Using techniques such as those described here variants, and fusion proteins can be obtained that contain a number of alterations, additions, or deletions. Variants can be obtained that are at least 80%, 90%, 95%, 98%, or 100% identical or homologous to a prototype naturally occurring BH3 protein. The length of the identical or homologous sequence compared with the native protein can be about 30, 50, 100, or 200 residues, up to the length of the full-length protein. Unless explicitly defined otherwise, the term “PUMA” used in this disclosure includes native proapoptotic isoforms of human PUMA, PUMA from other mammalian species, and artificial fragments and variants of such native forms. Embodiments of this invention exemplified by PUMA can generally be practiced mutatis mutandis using other BH3 proteins.
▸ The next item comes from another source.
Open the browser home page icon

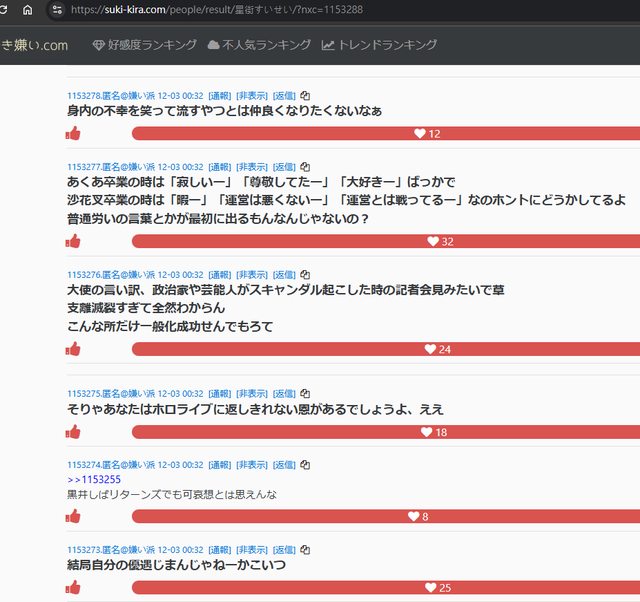pos(27,9)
Pharmaceutical compositions

Compositions for pharmaceutical use according to this invention are designed to promote apoptosis in pro-inflammatory cells that have accumulated in or around joints or other inflammatory tissue, by activating a BH3 proapoptotic gene in the target cell population

One approach is to use a nucleic acid vector that induces expression of the protein in the target cell (illustrated in Examples 2 and 3). The term “nucleic acid vector” as used in this disclosure means a nucleic acid (DNA or RNA) with the encoding sequence, and having other components (e.g., other nucleic acid sequences, associated proteins and/or capsids) that allow the encoding sequence to be expressed in the target cell.
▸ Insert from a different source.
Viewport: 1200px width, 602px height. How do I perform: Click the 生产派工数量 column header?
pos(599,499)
Suitable vectors include DNA plasmids (Example 1), optionally associated with transfection assisting agents such as Lipofectamine 2000™ or FuGENE™. For use in human therapy, adenoviral vectors are especially suitable because there is no integration, transfection is temporary, they can be replication deficient, and the target cells need not be proliferating. Adeno-associated virus (AAV), herpes virus, vacciniavirus, retroviruses, or other viral vectors may be used if they have appropriate tropism for cells in the synovium (e.g., fibroblast-like synoviocytes and macrophages). Reconstituted Sendai virus envelopes are also suitable as intra-articular drug vectors: (Earl et al., J Pharm Pharmacol. 1988 Mar;40(3):166-70).
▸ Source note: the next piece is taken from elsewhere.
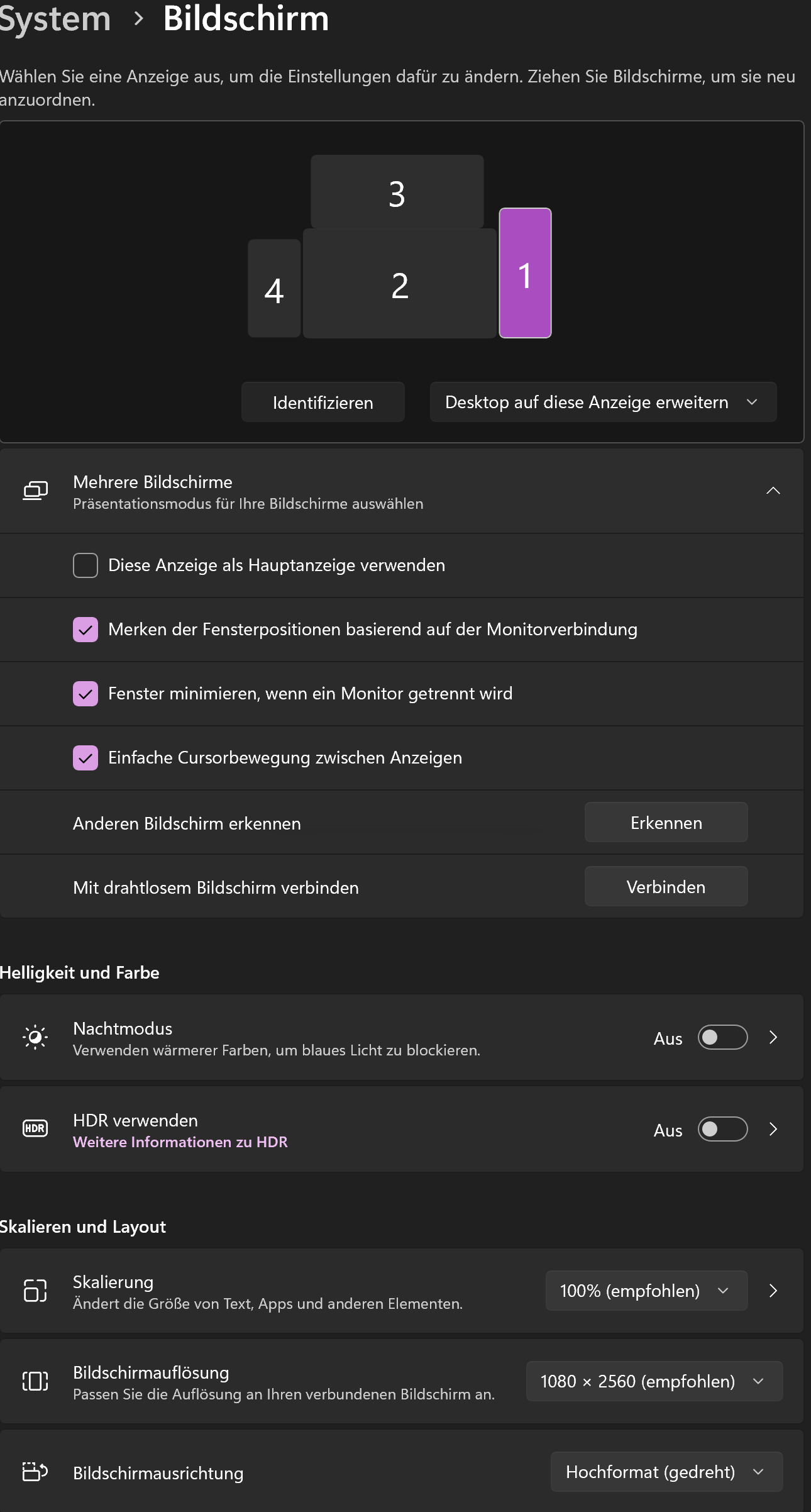Click the Bildschirmausrichtung rotation icon

(35, 1472)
One approach for introduction of nucleic acid into a cell is by use of a viral vector containing nucleic acid, encoding a BH3 only proapoptotic Bcl-2 protein. Infection of cells with a viral vector has the advantage that a large proportion of the targeted cells can receive the nucleic acid. Additionally, molecules encoded within the viral vector, e.g., by a cDNA contained in the viral vector, are expressed efficiently in cells which have taken up viral vector nucleic acid.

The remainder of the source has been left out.